We as a people have come a long way in 3,500 years. How sad it is that
after all that time, we still have not figured out how to make the journey
together while celebrating our differences as opposed to demonizing them. How
much sadder it will be if legislation supposedly designed to bring us together ends
up dividing us even more.
Rabbi Englemeyer, the problem is not as you suggest. It is not being done to push one stream aside from another, but to end the cycle of corruption that has emanated from that office for the past few decades. The so called rabbis deal in racketeering, money laundering and mob-like protection rackets and also use it as a jobs program for fellow unqualifieds... These men are not forwarding God's will, but personal gain and petty politics and communal power grabs. They weigh in on marriage, burial, who is a Jews and of course the scam of modern kashrut. The Knesset is looking for a way to rid themselves of this nonsense and this bill is a start. Again, I think they care less about whether S'phardim or Ashkenazim are weighing in than whether a corrupt ungodly rabbi is weighing in.

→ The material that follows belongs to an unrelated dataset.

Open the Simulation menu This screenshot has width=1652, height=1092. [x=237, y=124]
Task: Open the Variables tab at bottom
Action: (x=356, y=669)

ReplyDeleteThe corruption is horrific, that is true, and I am sure Livini et al are taking aim at it, but I am concerned about the law of unintended consequences. The best way to eliminate the corruption is to eliminate the Office of Chief Rabbi completely, and to prosecute offenders no matter what their title. Thank you for your comments, by the way, this week and last.
ReplyDeleteCould the Diaspora nominate Lord Sacks? Or could we re-constitute the Sanhedrin and have multiple Chief Rabbis? Or does that require a Temple and a red heifer?